On Tuesday, September 17, 2019, the U.S. Department of the Treasury issued proposed regulations to implement the Foreign Investment Risk Review Modernization Act (FIRRMA), a law that significantly expanded the jurisdiction and operational mandate of the Committee on Foreign Investment in the United States (CFIUS). The proposed rules will amend and restate the current CFIUS regulations at 31 CFR part 800 and will add a new part 802 covering certain real estate transactions.
In a previous alert, Wiley Rein analyzed the proposed revisions to part 800, which will significantly broaden CFIUS’s authority to review certain non-controlling, non-passive foreign investments in U.S. technology, infrastructure, and data companies. This alert analyzes the proposed regulations under part 802, which will implement CFIUS’s new authority under FIRRMA to review certain real estate transactions. Public comments on both sets of rules must be submitted by October 17, 2019. The final regulations will become effective no later than February 13, 2020. Treasury recently announced that it will host two public teleconference briefings on the proposed regulations this Friday, September 27, 2019, beginning at 10:00 a.m. (EDT).
New CFIUS Jurisdiction Over “Covered Real Estate Transactions”
Prior to the enactment of FIRRMA, CFIUS was limited to reviewing only transactions that could result in “control” of a U.S. business by a foreign person. FIRRMA significantly expanded CFIUS’s jurisdiction to include (among other things) certain real estate transactions involving foreign persons. Specifically, FIRRMA authorized CFIUS to review transactions by foreign persons involving U.S. real estate that is either (1) located within, or will function as part of, an airport or maritime port, or (2) in close proximity to a U.S. military installation or another U.S. government facility or property that is sensitive for reasons relating to national security; could reasonably provide the foreign person the ability to collect intelligence on activities being conducted at such an installation, facility, or property; or could otherwise expose national security activities at such an installation, facility, or property to the risk of foreign surveillance. Although CFIUS had reviewed and even opposed a number of transactions involving real estate prior to the enactment of FIRRMA – such as the 2012 acquisition by China-owned Ralls Corporation of an interest in four wind farm project companies located near a restricted military airspace, which was later unwound pursuant to a presidential order of divestiture – the expansion of CFIUS’s jurisdiction under FIRRMA is significant because it allows CFIUS to review real estate transactions even where the transaction does not involve a foreign investment in a U.S. business.
The proposed rule would implement CFIUS’s new authority under FIRRMA by creating a new category of “covered real estate transactions” that would include any purchase or lease by, or concession to, a foreign person of any “covered real estate” (discussed in greater detail below) that affords the foreign person at least three of the following four property rights:
The right to physically access the real estate;
The right to exclude others from physical access to the real estate;
The right to improve or develop the real estate; or
The right to attach fixed or immovable structures or objects to the real estate.

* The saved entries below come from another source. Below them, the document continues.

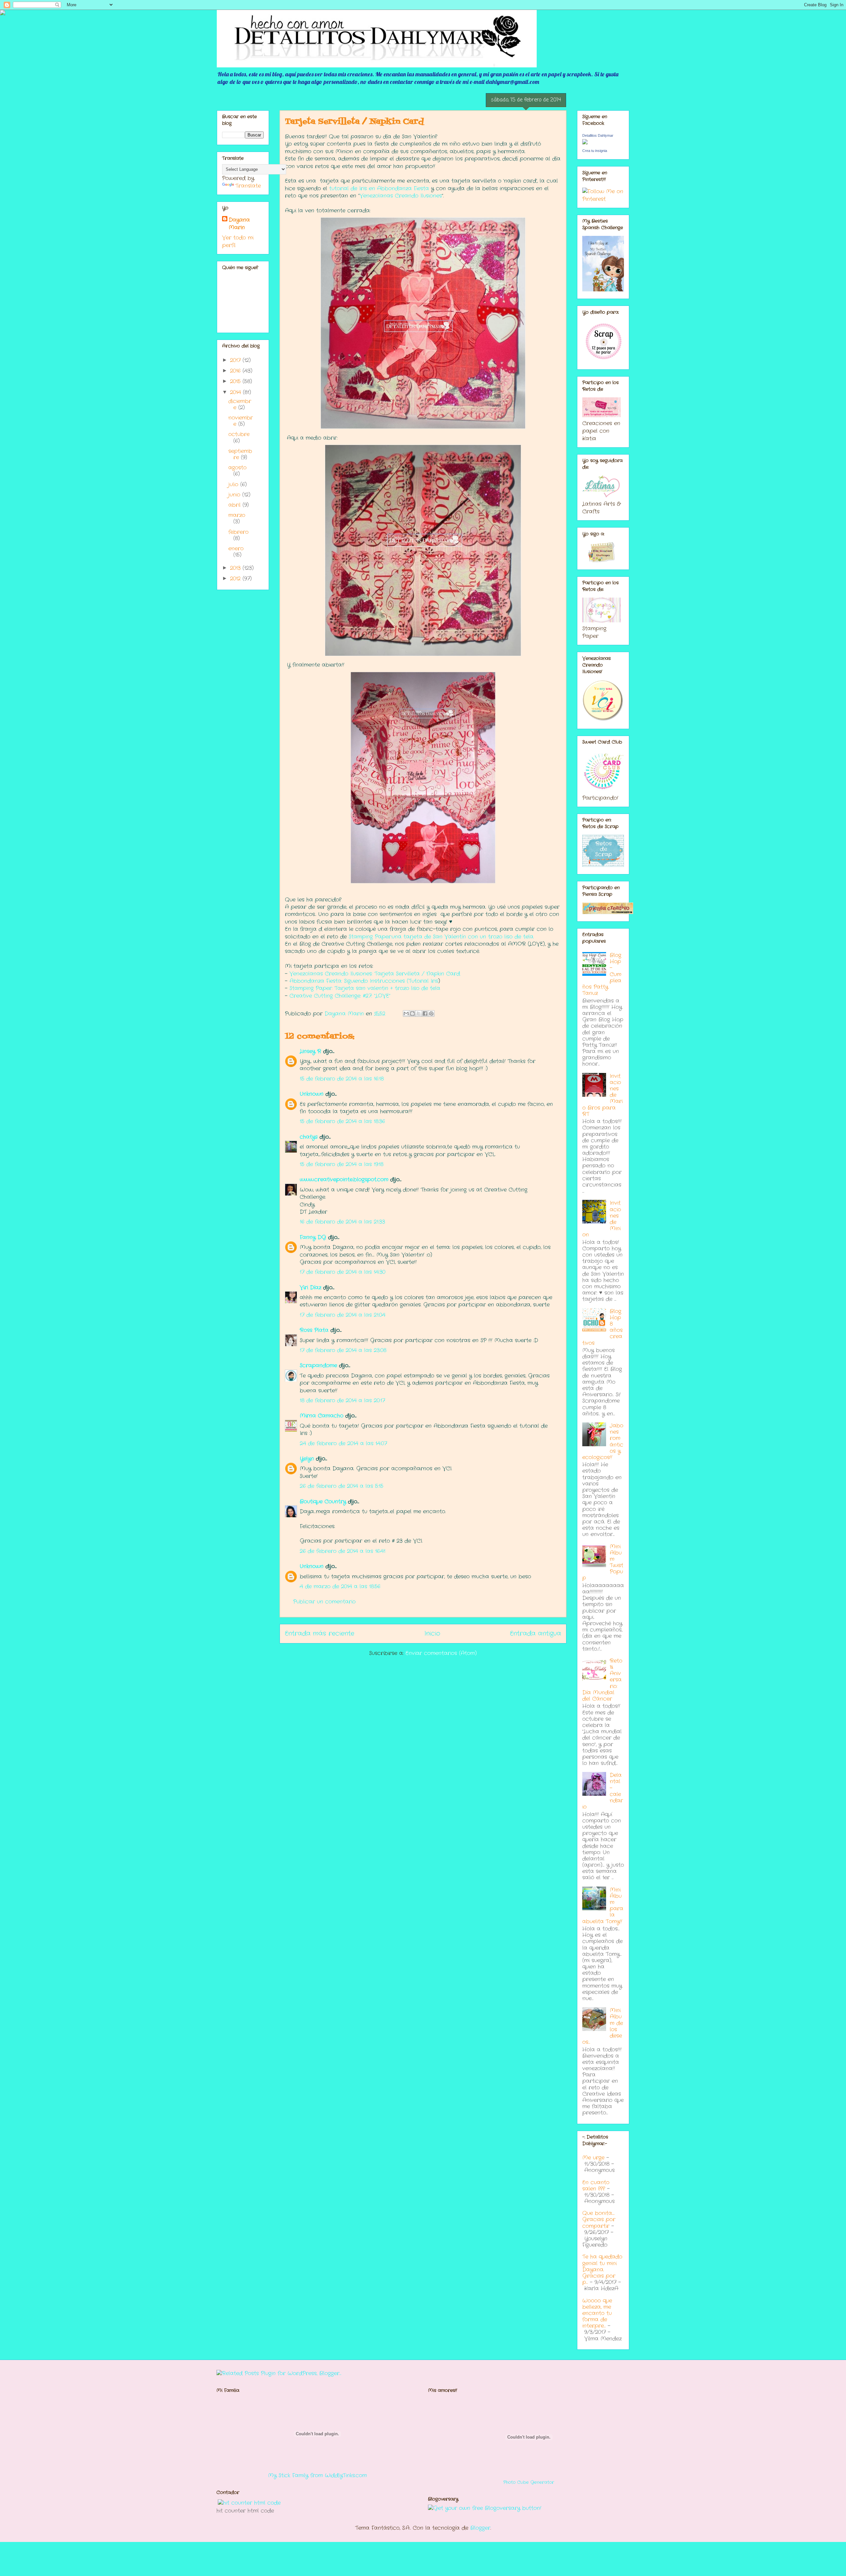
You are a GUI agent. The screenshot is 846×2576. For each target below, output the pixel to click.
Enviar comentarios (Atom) (441, 1653)
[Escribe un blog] (412, 1013)
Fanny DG (313, 1237)
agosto (237, 467)
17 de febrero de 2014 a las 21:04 (342, 1315)
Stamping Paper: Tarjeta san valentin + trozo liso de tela (364, 988)
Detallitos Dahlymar (597, 135)
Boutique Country (323, 1501)
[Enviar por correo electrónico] (406, 1013)
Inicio (432, 1633)
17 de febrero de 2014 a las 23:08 (343, 1350)
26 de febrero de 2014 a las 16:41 (342, 1551)
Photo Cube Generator (528, 2482)
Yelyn (307, 1458)
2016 (236, 371)
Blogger (480, 2528)
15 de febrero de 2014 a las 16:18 (342, 1079)
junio (235, 494)
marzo (236, 515)
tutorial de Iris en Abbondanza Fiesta (379, 188)
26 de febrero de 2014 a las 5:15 (341, 1486)
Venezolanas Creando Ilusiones (401, 196)
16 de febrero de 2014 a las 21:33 (342, 1222)
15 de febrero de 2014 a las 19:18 (341, 1164)
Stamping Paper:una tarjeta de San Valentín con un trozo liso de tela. (441, 936)
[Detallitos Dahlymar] (585, 143)
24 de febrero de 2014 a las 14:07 (343, 1443)
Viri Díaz (310, 1287)
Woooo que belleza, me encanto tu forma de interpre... (597, 2313)
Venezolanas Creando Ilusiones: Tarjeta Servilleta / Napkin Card (374, 973)
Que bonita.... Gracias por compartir (598, 2219)
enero (236, 548)
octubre (239, 434)
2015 (236, 381)
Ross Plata (314, 1330)
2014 (236, 392)
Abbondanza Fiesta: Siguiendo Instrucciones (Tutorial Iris (363, 981)
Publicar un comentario (324, 1601)
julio (234, 484)
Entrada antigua (535, 1633)
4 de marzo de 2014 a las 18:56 (340, 1586)
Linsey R (310, 1051)
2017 (236, 360)
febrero (238, 532)
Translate (248, 186)
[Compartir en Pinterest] (431, 1013)
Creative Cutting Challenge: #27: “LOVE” (339, 996)
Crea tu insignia (594, 151)
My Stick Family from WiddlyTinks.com (317, 2475)
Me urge (593, 2157)
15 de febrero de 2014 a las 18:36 (342, 1121)
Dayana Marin (239, 223)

Covered real estate transactions also include any “change in the rights that a foreign person has with respect to covered real estate in which the foreign person has an ownership or leasehold interest or concession arrangement” if that change could result in the foreign person having at least three of these property rights. A “concession” refers to “an arrangement, other than a purchase or lease, whereby a U.S. public entity grants a right to use real estate for the purpose of developing or operating infrastructure for an airport or maritime port.” Treasury is considering whether other types of concessions should be included in this definition, such as concessions relating to energy generation and oil and gas activities.
The proposed rule defines “covered real estate” to include real estate that is either (1) located within, or will function as part of, an airport or maritime port, or (2) located within a specified geographic range of certain military installations and other U.S. government facilities or properties that are sensitive for national security reasons. To assist parties in determining whether real estate falls within the latter category, the names and locations of the relevant military installations are listed in an appendix to the proposed rule. Although the proposed rule defines “covered real estate” to include real estate located within one mile of other unspecified U.S. government facilities or properties that are sensitive for national security reasons, the appendix does not currently list any such facilities or properties.
The applicable geographic ranges are as follows:
Within one mile of any military installation or another facility or property of the U.S. government identified in part 1 or part 2 of the appendix;
Within 100 miles of the military installations identified in part 2 of the appendix (applicable to Army combat training centers; major range and test facility base activities; and military ranges owned by the U.S. Navy or U.S. Air Force, or joint forces training centers located in certain states);
Within the same county or other geographic area of the military installations identified in part 3 of the appendix (applicable to active Air Force ballistic missile fields); and
Within 12 nautical miles seaward of the U.S. coastline for the military installations identified in part 4 of the appendix (applicable to U.S. Navy offshore range complexes and offshore operating areas).